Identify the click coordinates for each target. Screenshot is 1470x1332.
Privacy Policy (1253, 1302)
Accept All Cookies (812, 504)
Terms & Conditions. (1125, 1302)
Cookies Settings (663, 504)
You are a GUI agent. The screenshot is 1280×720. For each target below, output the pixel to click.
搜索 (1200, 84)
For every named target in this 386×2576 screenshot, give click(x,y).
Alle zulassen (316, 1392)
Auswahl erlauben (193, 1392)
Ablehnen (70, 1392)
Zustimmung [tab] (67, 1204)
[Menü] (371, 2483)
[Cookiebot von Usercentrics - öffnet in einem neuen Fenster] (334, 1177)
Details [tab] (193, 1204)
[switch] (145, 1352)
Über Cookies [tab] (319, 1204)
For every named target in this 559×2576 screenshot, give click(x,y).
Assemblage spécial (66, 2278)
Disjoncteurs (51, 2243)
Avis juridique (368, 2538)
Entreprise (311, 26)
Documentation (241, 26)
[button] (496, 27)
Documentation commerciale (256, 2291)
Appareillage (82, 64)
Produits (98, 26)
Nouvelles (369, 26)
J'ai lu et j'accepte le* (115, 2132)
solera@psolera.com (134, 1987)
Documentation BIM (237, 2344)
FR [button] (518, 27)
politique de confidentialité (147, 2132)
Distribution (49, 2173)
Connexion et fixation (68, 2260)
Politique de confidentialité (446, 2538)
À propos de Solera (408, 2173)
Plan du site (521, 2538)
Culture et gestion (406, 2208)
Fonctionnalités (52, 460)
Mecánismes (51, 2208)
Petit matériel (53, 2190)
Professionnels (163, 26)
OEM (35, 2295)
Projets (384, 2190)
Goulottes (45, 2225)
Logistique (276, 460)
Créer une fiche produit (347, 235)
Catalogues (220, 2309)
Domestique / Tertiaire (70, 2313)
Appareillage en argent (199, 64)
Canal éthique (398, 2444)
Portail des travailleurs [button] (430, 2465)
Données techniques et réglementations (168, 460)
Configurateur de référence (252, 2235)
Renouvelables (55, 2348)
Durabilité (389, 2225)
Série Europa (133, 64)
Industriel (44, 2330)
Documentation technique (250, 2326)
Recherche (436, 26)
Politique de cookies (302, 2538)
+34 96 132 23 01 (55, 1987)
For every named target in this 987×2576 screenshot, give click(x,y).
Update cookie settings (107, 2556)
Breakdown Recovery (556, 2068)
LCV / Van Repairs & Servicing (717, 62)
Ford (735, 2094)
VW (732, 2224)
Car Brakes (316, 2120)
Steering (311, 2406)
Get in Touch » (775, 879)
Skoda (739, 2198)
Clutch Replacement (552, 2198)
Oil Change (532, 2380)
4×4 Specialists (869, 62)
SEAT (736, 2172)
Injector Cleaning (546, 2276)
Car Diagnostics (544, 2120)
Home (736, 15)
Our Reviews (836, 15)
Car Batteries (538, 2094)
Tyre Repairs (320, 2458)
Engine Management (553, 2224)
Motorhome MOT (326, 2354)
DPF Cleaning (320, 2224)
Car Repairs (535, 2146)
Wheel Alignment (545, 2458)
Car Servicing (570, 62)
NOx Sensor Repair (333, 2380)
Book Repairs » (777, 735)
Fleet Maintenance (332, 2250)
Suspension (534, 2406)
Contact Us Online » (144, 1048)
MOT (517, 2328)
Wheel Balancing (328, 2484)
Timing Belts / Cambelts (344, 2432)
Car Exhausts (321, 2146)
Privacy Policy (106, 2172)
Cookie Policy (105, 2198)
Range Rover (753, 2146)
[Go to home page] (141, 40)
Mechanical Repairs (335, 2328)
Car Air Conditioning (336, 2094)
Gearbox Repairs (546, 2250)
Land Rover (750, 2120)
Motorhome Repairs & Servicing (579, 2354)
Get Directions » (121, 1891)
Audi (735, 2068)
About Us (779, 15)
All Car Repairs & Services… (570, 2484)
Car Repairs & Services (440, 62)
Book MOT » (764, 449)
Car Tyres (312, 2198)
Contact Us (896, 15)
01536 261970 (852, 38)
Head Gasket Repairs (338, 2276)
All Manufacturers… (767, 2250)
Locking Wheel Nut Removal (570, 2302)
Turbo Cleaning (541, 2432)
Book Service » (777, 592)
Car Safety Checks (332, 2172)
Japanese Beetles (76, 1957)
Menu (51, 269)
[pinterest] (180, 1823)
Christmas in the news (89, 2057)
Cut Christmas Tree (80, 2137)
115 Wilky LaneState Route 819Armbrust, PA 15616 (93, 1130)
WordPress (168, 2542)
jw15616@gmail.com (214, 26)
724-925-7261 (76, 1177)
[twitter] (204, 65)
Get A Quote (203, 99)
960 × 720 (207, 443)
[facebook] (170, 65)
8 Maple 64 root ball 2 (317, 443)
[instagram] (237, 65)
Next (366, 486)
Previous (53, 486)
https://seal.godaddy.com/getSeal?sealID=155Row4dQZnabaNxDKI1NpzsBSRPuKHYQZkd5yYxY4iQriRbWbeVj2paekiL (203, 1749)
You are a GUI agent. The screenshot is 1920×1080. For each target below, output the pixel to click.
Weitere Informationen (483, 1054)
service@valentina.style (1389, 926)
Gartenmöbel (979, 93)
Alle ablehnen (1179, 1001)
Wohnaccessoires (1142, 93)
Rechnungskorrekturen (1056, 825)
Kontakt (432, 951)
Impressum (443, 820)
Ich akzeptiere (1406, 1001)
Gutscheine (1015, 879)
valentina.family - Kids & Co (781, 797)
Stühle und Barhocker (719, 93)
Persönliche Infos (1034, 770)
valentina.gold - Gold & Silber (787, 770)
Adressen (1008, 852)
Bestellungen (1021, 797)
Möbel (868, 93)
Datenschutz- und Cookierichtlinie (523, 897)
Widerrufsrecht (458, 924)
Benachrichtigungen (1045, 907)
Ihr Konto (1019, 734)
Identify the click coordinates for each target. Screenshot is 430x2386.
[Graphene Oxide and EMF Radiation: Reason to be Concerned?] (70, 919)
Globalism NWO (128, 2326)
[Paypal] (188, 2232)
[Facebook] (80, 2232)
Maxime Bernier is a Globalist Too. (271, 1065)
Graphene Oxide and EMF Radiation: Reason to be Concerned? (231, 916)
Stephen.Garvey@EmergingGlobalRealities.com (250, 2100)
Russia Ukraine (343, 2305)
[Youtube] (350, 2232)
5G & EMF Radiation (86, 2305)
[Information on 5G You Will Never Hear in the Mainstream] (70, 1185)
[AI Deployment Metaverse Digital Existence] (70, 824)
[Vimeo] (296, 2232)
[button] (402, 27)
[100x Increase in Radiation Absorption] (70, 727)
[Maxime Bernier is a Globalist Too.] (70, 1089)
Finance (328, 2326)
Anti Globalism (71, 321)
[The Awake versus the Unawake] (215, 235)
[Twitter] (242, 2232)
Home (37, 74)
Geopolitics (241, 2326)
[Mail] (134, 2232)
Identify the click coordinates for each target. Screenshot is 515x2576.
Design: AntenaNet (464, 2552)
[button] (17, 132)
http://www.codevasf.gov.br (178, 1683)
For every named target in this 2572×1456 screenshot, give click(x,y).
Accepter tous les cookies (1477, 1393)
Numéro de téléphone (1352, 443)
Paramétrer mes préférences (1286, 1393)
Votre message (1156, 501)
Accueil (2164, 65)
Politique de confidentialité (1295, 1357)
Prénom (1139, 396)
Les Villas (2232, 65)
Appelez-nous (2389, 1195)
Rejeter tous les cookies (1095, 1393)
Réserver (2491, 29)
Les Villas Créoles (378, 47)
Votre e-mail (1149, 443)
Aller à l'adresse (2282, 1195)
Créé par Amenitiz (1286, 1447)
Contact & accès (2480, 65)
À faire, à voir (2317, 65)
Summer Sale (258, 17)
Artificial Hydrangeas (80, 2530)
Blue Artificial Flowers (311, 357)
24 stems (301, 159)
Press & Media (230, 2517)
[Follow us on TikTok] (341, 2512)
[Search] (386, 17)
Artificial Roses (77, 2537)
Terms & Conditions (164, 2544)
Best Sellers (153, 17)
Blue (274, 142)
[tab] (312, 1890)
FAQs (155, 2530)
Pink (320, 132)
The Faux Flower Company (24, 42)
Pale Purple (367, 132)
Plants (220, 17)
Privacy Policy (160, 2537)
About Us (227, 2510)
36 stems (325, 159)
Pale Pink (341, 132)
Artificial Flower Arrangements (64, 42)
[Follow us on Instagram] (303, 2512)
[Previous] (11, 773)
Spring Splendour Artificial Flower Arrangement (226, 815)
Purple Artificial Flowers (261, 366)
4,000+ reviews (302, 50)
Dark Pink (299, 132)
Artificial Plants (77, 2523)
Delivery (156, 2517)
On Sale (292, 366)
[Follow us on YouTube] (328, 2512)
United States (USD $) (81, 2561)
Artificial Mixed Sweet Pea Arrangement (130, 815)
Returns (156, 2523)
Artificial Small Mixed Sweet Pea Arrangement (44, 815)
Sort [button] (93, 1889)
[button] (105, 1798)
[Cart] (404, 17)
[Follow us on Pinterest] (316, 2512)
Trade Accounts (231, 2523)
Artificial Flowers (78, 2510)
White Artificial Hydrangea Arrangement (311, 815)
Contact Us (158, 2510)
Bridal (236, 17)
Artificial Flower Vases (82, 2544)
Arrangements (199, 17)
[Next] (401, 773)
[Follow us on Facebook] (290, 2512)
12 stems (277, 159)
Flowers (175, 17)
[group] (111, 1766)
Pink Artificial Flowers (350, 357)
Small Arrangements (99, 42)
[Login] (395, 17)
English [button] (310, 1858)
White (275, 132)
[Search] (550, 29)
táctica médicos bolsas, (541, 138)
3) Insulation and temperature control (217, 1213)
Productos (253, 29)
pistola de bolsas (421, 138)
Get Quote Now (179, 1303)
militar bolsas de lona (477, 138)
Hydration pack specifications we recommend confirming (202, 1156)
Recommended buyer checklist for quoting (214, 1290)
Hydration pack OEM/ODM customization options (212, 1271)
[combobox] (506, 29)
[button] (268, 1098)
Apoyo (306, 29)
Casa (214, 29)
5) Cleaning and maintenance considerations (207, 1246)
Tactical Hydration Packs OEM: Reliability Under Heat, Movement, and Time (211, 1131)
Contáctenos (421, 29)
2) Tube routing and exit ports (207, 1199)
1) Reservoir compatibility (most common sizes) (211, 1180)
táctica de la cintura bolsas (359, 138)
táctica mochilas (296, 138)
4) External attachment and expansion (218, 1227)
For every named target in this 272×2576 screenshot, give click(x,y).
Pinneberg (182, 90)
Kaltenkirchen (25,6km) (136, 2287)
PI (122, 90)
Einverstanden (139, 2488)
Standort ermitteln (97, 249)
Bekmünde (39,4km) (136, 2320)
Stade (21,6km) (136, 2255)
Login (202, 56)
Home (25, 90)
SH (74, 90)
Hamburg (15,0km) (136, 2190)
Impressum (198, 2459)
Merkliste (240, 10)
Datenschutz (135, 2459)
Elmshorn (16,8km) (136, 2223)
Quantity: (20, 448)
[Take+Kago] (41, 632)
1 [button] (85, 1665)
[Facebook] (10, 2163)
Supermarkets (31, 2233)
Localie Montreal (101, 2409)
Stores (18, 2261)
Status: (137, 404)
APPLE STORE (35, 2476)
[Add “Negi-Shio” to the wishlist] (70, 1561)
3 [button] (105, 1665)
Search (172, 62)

TASK STATEMENT: Above this task is a listing. Restate, word for word and with nothing added, the lines from the one with "Our Reviews (836, 15)" through the one with "Suspension (534, 2406)".

ANSWER TO THIS EXERCISE:
Our Reviews (836, 15)
Car Batteries (538, 2094)
Tyre Repairs (320, 2458)
Engine Management (553, 2224)
Motorhome MOT (326, 2354)
DPF Cleaning (320, 2224)
Car Repairs (535, 2146)
Wheel Alignment (545, 2458)
Car Servicing (570, 62)
NOx Sensor Repair (333, 2380)
Book Repairs » (777, 735)
Fleet Maintenance (332, 2250)
Suspension (534, 2406)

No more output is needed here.